# Saturday Slam!



## Pompano Joe (Jan 28, 2009)

Great day for the Calvary Team on Saturday. In addition to the fish my wife and I caught, we ended up with another 3 slot Reds, several Bulls and a couple of more nice Pompano. York caught the biggest Pomp @ 18".

We're blessed!


----------



## hookemup (Nov 1, 2010)

Dinner time, good stuff


----------



## Linkovich (Oct 24, 2007)

Nice job Joe! What area were yall fishing? I fished EOP until about 1 yesterday and only saw one Pompano caught the whole time.
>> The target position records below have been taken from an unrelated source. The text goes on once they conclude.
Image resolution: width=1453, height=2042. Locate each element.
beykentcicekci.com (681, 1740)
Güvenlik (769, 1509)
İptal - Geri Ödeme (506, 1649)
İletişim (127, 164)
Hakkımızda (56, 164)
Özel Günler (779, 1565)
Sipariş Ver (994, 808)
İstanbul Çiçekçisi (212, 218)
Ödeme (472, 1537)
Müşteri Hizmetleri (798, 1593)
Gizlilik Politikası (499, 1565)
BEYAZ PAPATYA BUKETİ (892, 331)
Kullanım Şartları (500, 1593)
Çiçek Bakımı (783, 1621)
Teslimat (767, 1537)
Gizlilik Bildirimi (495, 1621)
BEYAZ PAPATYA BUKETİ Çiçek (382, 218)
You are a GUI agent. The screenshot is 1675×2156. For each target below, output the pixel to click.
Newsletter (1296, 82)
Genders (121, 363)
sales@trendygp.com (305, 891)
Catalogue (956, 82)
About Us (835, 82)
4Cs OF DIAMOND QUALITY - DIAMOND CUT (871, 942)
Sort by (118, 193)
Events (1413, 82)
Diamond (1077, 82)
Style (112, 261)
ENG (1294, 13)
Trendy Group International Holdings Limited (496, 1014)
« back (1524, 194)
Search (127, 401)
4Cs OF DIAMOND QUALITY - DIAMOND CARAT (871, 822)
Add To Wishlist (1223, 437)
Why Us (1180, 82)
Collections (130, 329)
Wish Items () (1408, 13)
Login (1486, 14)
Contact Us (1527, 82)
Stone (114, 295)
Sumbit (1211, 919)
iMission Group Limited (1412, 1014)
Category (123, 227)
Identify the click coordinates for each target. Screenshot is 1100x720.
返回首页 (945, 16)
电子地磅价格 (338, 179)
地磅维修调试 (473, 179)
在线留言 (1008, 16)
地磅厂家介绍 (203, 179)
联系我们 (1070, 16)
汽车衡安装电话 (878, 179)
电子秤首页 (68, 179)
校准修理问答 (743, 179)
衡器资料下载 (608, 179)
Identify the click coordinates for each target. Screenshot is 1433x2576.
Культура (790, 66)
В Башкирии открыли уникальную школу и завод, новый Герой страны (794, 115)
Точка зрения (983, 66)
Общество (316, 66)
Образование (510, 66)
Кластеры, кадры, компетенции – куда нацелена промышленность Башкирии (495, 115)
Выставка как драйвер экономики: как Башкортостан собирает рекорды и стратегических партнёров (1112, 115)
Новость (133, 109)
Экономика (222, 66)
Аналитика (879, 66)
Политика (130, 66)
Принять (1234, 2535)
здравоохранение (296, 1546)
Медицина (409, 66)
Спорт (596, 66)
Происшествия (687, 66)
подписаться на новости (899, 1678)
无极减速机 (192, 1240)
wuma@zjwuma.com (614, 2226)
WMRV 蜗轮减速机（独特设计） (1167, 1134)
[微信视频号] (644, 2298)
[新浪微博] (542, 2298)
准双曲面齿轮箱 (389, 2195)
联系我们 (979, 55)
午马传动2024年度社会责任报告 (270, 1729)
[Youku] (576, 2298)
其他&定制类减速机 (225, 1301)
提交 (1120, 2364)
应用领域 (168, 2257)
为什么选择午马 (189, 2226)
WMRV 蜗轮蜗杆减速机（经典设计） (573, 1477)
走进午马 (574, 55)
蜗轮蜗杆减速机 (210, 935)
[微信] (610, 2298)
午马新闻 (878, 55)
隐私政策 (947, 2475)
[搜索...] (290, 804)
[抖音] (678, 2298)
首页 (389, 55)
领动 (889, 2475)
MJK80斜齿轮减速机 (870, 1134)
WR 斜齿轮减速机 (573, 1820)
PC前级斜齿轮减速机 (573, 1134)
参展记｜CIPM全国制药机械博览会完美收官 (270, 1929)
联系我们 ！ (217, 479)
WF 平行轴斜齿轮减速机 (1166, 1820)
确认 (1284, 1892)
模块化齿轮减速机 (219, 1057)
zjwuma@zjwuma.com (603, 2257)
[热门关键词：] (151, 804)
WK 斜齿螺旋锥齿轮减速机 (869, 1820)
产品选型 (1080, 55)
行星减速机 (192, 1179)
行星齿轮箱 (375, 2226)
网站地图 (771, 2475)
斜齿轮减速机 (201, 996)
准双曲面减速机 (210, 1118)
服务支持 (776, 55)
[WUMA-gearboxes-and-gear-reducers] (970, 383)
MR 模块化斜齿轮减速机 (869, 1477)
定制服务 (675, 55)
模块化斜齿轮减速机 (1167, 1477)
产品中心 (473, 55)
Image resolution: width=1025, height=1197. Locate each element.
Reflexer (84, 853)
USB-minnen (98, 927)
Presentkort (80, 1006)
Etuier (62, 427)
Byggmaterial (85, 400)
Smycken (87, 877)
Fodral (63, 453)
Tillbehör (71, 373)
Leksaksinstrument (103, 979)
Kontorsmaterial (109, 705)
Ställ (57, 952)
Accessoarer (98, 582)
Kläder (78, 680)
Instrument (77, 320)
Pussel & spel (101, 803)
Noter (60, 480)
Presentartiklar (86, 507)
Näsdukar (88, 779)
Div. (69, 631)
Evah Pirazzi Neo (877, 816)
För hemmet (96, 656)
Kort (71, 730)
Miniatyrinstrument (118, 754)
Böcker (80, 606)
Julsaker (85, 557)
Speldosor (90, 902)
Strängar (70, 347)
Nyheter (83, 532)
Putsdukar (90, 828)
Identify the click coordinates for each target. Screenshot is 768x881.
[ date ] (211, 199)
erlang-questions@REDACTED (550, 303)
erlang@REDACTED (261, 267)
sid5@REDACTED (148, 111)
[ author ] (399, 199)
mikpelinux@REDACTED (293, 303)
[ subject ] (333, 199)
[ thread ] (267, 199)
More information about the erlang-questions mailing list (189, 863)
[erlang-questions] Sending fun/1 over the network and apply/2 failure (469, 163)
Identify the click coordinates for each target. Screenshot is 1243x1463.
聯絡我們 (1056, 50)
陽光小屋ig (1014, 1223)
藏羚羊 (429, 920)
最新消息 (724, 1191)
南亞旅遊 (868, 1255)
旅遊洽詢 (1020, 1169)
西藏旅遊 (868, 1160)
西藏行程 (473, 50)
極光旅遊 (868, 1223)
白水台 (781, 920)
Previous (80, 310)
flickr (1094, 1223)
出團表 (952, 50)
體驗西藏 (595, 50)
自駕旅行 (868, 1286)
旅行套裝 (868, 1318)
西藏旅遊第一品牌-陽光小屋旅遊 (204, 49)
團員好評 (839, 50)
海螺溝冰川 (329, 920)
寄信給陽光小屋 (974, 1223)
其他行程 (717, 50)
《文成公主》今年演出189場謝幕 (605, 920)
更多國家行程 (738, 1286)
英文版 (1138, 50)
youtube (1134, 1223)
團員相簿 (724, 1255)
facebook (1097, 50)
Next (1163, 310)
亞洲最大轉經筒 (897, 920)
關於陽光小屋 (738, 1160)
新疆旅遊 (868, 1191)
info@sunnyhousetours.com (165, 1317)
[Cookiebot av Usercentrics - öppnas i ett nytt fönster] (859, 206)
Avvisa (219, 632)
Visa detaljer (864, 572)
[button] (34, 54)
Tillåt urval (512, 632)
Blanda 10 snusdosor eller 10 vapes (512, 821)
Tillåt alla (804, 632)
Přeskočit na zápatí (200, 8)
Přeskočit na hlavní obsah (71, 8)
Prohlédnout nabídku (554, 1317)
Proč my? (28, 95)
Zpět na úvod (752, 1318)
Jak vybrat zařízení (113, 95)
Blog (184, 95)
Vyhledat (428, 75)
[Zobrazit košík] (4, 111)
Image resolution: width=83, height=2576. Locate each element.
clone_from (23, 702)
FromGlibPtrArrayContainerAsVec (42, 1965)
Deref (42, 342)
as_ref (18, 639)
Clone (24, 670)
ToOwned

Glad somebody got into them


----------



## Magic Mike (Jun 30, 2009)

When you measure a pomp... is it from the nose to the fork? or to the tip of the tail?


----------



## Linkovich (Oct 24, 2007)

Magic Mike said:


> When you measure a pomp... is it from the nose to the fork? or to the tip of the tail?


 11" to the fork with a max of 20", allowed one over 20"


----------



## Trucki-n-ihsiF (Mar 23, 2008)

Very nice pomps Joe! Was wondering where were you getting them at? Thanks!


----------



## Pompano Joe (Jan 28, 2009)

Caught everything on live fleas somewhere on Santa Rosa Island. York measured the big Pompano at 18 3/4". 

Got a 22" Black Drum mid-morning today. Saw a couple of Red Fish caught, too.

Good Luck Guys,


----------